Parece-me que em português "ter ganas de" tem uma conotação mais impulsiva, repentina, ou mesmo violenta, que em espanhol. O exemplo que me vem à ideia é "tive ganas de o matar".

Não é bem o mesmo que "Apeteceu-me matá-lo".


----------



## MOC

Outsider said:


> Parece-me que em português "ter ganas de" tem uma conotação mais impulsiva, repentina, ou mesmo violenta, que em espanhol. O exemplo que me vem à ideia é "tive ganas de o matar".
> 
> Não é bem o mesmo que "Apeteceu-me matá-lo".



Sim é isso. A conotação é mais violenta em qualquer uso cá, mas vê significados diferentes nas frases "tive ganas de o matar" e "apeteceu-me matá-lo"? Para mim são o mesmo. A conotação é violenta em ambos.


----------



## Outsider

Porque o verbo "matar" é em si violento. Mas e se for "tive ganas de sair de casa" contra "apeteceu-me sair de casa"?

Parece-me que a primeira frase sugere uma vontade súbita, talvez motivada por alguma irritação, ao passo que a segunda frase se pode referir a uma decisão serena e ponderada...


----------



## MOC

Outsider said:


> Porque o verbo "matar" é em si violento. Mas e se for "tive ganas de sair de casa" contra "apeteceu-me sair de casa"?
> 
> Parece-me que a primeira frase sugere uma vontade súbita, talvez motivada por alguma irritação, ao passo que a segunda frase se pode referir a uma decisão serena e ponderada...

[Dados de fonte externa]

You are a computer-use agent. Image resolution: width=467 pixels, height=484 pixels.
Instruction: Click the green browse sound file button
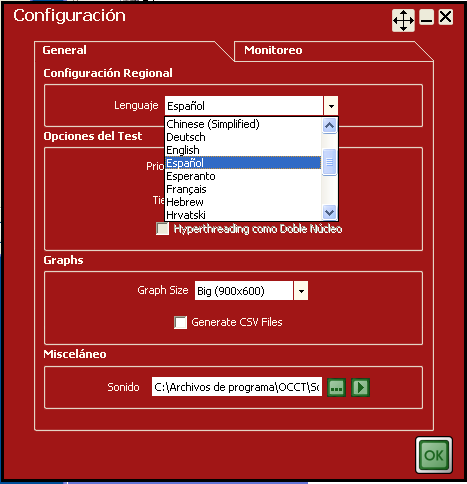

Sim, tem razão. Como o exemplo anterior era com "matar" não via a diferença. Assim já a vejo. Obrigado.


----------



## Alandria

Alentugano said:


> Olá Alandria,
> o correcto não será estou *a fim*?
> *Afim* e *a fim* são coisas diferentes, certo?
> Acho que já tivemos um tópico sobre isto aqui no fórum.



Tem razão, Alentugano.
É "a fim" mesmo.
 
A fim: quer dizer “com o propósito ou intenção   de”, igual a "finalidade". Exemplo: Sebastião estava a fim de namorar aquela   menina de olhos verdes.

Afim: equivalente a "semelhante". 
Exemplo: O gosto da Viviane não é afim ao da Regina   em se tratando de comida.


----------